Supplied records START

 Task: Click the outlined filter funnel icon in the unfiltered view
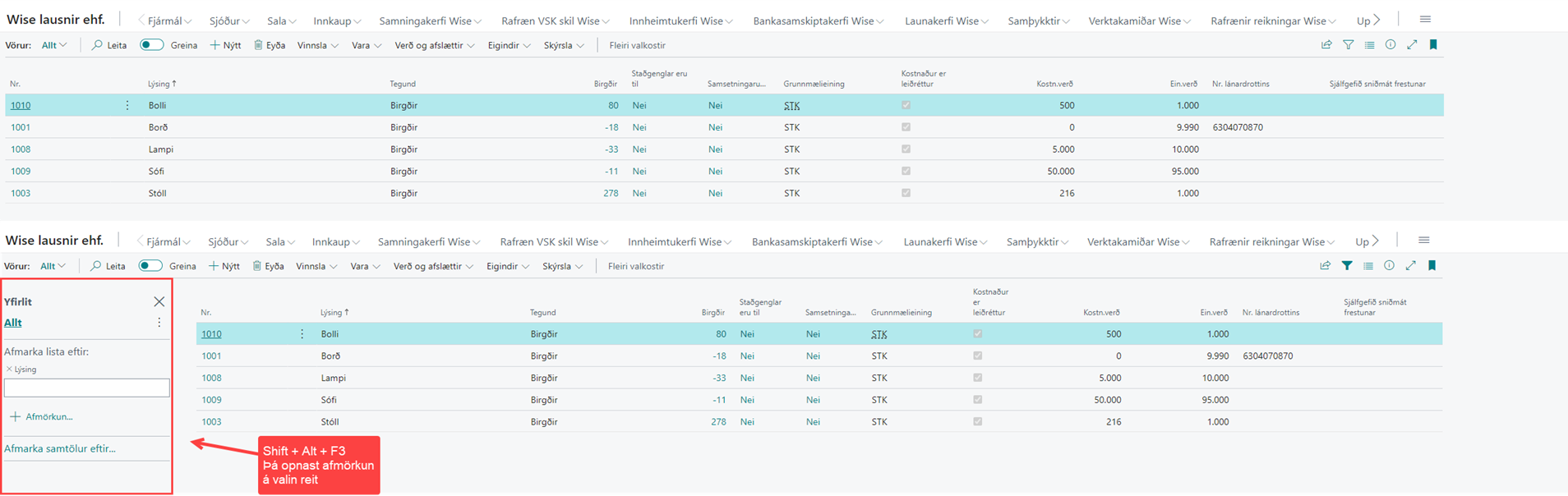tap(1349, 45)
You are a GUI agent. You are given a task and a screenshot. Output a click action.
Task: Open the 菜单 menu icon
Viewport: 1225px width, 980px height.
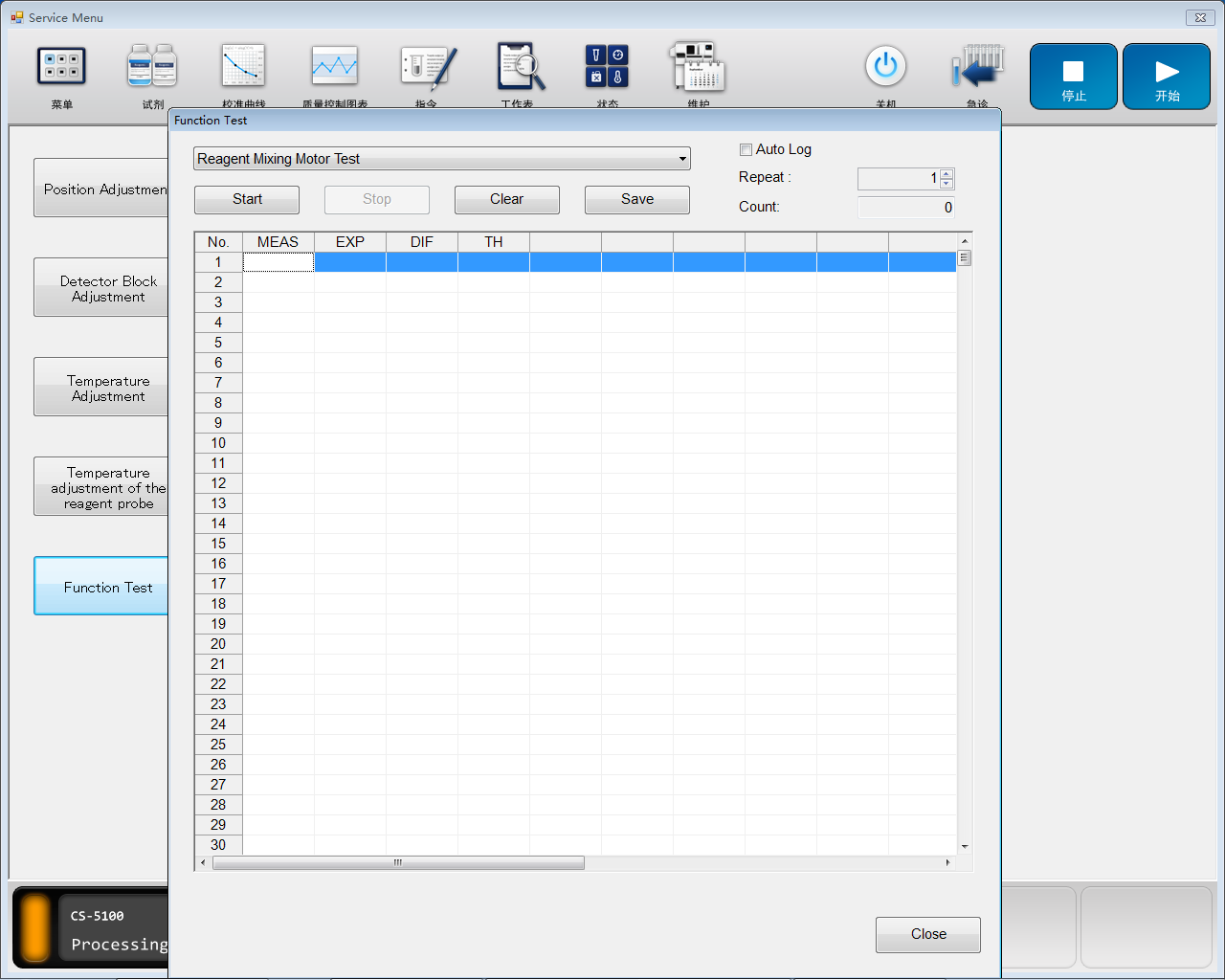[x=61, y=67]
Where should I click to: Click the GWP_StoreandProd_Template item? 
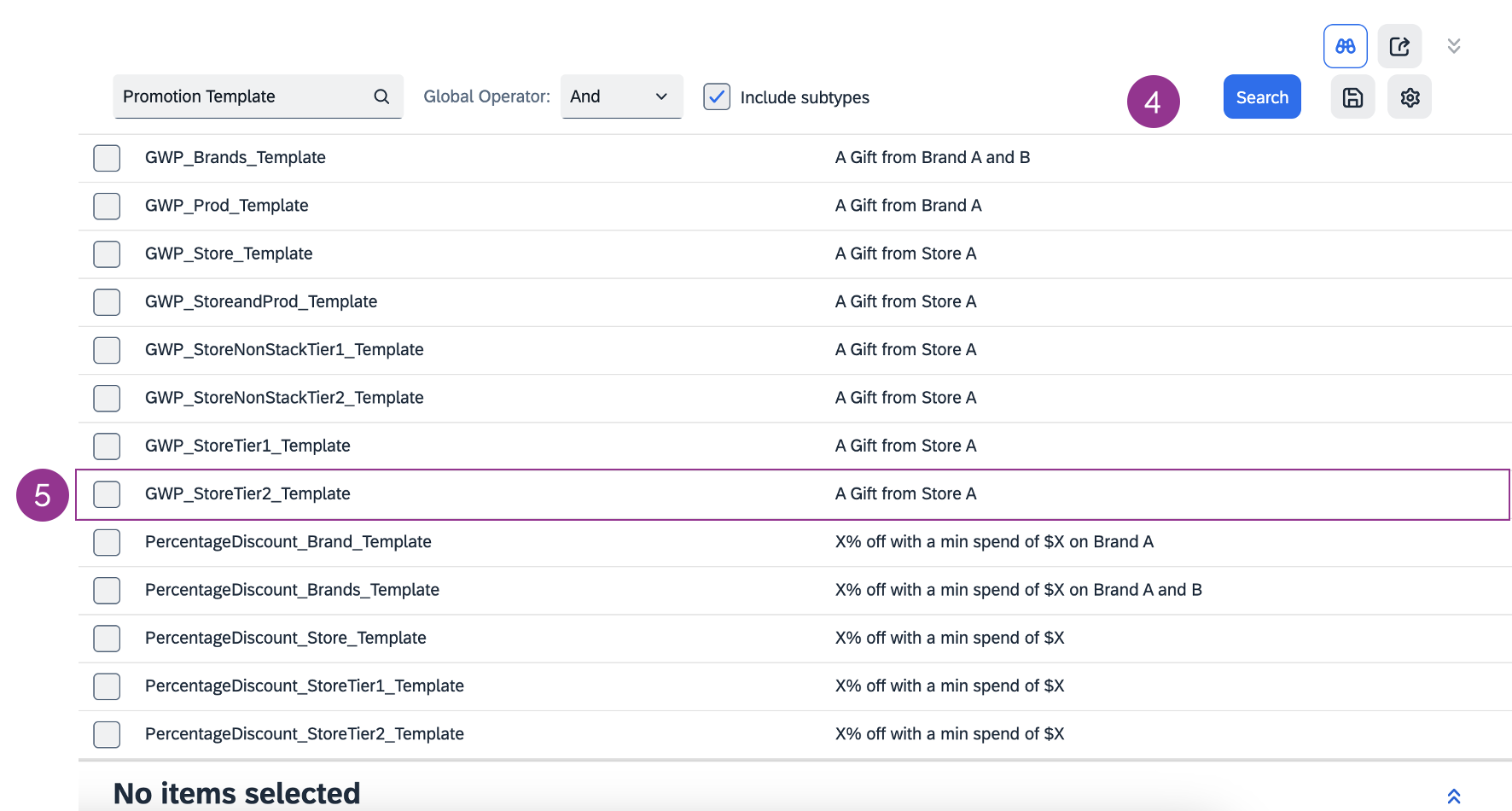(260, 301)
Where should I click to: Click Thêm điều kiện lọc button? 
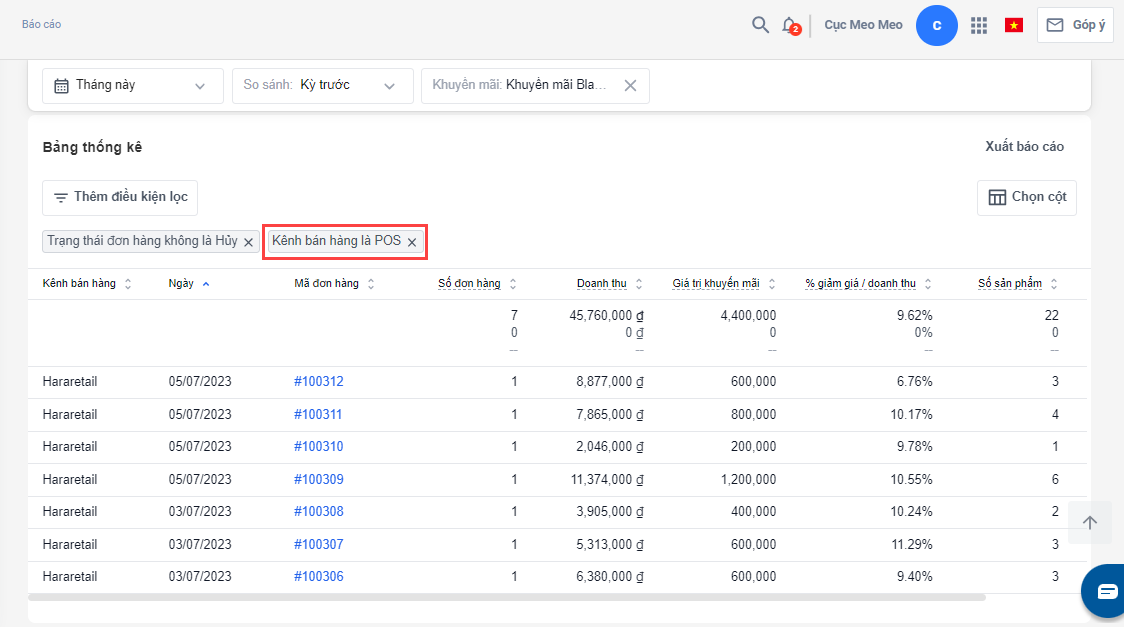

Supplied records END

Everything in the data above gets copied exactly. Only the pictures are skipped.

 Task: Click the outlined filter funnel icon in the unfiltered view
tap(1349, 45)
You are a GUI agent. You are given a task and a screenshot. Output a click action.
Task: Open the 菜单 menu icon
Viewport: 1225px width, 980px height.
[x=61, y=67]
Where should I click to: Click the GWP_StoreandProd_Template item? 
(260, 301)
Where should I click to: Click Thêm điều kiện lọc button? 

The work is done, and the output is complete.